Zagadkowe i mrożące krew w żyłach wydarzenie burzy dotychczasowy, choć raczej pozorny, spokój w życiu Safii. Chociaż kobieta nie ma na to ochoty, dołącza do grupy, która wyrusza na wyprawę archeologiczną. Wspomniana grupa złożona jest z dość wyjątkowych członków: Safia i Kara, jedna rusza w pogoń za mitycznym miastem, a druga poszukuje prawdy o śmierci ojca; magistrant Safii, który szybko pożałuje swojej decyzji; członkowie amerykańskiej agencji DARPA, Painter i jego partnerka, których celem jest ochrona przedsięwzięcia oraz dwaj archeolodzy, bracia Dunn (uwaga, jeden z nich - Omaha - to były narzeczony Safii, więc będzie się działo!). Żeby nie było nudno i zbyt historycznie, mamy też dla przeciwwagi członkinię tajnej organizacji, Cassandrę, która za wszelką cenę chce przeszkodzić w ekspedycji i przejąć wszelkie poczynione przez Safię podczas wyjazdu odkrycia.
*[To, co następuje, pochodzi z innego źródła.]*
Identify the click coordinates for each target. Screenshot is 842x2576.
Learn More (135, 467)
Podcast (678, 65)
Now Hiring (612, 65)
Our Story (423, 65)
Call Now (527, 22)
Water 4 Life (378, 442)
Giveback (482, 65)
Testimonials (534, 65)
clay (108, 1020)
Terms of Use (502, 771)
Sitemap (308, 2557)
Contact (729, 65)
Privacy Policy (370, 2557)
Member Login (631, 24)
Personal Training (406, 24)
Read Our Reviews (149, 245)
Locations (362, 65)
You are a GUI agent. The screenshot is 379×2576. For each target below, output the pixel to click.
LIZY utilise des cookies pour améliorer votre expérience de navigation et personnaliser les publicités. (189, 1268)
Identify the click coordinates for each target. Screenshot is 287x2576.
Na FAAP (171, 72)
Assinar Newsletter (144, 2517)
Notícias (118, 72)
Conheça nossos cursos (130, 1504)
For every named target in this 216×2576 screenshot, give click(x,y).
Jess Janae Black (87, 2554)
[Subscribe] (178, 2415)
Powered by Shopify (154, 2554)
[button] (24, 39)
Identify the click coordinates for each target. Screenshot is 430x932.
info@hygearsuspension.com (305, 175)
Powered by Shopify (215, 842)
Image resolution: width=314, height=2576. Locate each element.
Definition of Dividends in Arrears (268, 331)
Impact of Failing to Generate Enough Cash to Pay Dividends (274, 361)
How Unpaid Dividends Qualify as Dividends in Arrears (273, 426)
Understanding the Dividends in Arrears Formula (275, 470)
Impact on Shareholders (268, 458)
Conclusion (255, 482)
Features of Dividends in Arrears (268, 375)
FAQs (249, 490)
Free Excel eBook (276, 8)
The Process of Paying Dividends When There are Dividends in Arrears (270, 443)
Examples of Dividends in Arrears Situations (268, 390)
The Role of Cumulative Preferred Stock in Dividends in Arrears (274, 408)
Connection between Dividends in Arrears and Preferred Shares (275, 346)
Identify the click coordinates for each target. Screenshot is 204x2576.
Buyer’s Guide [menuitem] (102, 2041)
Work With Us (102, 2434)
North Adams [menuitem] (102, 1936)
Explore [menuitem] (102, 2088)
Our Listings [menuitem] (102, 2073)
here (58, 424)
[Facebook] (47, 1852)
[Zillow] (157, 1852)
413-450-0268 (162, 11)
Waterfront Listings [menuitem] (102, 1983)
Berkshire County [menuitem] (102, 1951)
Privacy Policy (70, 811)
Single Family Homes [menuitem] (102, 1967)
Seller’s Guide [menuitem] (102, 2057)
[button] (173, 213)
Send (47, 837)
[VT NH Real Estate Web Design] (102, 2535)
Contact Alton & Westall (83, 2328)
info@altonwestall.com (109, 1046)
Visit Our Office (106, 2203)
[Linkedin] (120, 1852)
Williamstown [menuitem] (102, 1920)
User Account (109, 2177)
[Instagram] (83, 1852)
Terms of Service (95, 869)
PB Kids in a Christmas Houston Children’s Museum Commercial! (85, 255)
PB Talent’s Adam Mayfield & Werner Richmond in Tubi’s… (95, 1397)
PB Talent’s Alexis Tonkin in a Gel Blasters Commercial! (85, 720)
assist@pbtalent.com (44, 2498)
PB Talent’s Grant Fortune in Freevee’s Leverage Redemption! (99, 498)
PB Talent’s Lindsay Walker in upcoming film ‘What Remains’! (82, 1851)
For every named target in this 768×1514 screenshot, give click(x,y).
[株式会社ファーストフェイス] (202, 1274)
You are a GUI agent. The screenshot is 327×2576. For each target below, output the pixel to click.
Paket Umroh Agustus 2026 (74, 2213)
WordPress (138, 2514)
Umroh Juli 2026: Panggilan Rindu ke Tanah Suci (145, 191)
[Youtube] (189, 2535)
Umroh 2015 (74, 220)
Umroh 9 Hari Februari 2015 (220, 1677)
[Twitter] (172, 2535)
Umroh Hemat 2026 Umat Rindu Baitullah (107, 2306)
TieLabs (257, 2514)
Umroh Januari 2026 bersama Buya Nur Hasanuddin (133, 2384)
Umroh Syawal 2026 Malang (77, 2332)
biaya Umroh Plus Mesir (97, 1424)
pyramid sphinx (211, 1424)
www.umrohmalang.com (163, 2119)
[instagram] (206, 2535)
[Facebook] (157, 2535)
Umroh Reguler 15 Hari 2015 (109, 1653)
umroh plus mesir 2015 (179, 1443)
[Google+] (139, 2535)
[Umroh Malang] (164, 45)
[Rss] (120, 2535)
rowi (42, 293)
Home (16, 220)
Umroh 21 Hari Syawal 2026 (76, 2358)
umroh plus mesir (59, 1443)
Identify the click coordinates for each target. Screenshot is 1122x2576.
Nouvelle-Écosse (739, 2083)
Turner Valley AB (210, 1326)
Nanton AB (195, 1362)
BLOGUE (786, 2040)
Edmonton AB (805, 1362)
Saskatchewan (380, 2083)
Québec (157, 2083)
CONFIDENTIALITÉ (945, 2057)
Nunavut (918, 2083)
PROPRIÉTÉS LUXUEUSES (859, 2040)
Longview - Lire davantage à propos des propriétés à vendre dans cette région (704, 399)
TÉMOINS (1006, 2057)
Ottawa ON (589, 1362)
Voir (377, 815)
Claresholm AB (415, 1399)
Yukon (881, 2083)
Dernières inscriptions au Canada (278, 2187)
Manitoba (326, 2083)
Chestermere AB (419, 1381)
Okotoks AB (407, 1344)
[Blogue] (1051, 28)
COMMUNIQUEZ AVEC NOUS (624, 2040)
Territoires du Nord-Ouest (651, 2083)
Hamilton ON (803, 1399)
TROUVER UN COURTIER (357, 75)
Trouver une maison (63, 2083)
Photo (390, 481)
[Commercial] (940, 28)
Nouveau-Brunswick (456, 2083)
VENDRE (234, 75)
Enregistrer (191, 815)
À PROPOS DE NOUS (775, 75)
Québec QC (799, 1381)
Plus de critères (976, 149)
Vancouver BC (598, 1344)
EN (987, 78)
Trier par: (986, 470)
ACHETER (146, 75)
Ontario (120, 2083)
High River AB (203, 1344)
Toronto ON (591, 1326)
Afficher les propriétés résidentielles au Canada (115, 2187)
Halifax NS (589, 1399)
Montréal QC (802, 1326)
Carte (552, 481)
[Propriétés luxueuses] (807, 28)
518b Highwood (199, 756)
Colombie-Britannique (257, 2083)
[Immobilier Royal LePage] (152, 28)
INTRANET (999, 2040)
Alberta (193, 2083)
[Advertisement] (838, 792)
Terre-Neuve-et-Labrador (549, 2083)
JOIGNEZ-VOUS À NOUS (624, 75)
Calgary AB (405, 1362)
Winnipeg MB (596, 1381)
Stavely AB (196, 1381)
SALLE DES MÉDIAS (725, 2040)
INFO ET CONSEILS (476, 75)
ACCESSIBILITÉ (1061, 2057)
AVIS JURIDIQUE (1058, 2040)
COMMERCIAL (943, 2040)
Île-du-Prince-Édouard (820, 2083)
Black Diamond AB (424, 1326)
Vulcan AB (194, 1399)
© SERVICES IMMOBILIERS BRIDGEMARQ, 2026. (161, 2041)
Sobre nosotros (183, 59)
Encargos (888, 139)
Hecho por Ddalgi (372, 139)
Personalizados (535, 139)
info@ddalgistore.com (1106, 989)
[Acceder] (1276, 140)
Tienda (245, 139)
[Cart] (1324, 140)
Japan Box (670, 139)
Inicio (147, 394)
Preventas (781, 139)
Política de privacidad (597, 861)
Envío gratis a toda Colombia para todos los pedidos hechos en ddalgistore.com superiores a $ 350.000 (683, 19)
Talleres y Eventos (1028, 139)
Smaczku nadaje fakt, że Cassandra była kiedyś partnerką Paintera w agencji DARPA. Wiedzą o sobie właściwie wszystko, znają swój styl walki, a do tego jeszcze kobieta ma naprawdę potężnych zwierzchników, którzy finansują wszystkie jej pomysły i plany. Nie muszę chyba dodawać, że zarówno ona, jak i jej zwierzchnicy, stoją po ciemnej stronie mocy...

Wszystkich, którzy zdecydują się na sięgnięcie po "Burzę piaskową", czekają niesamowite chwile z autentycznymi i wyrazistymi bohaterami. Akcja gna na złamanie karku, są pościgi, strzelanki, zatapianki i mnóstwo innych naprawdę niebezpiecznych wydarzeń. A wszystko to przeplatane historyczno-naukowymi informacjami, które autor podrzuca czytelnikowi w postaci ciekawych dialogów toczących się między bohaterami. Uzupełnieniem sensacyjnej fabuły są informacje o historii i kulturze Omanu i jego mieszkańców. 

Dwa punkty odjęłam za literówki i drobne błędy stylistyczne, których trochę się zawieruszyło w tekście. 

Polecam wszystkim, którzy lubią powieści, w których ciągle coś się dzieje.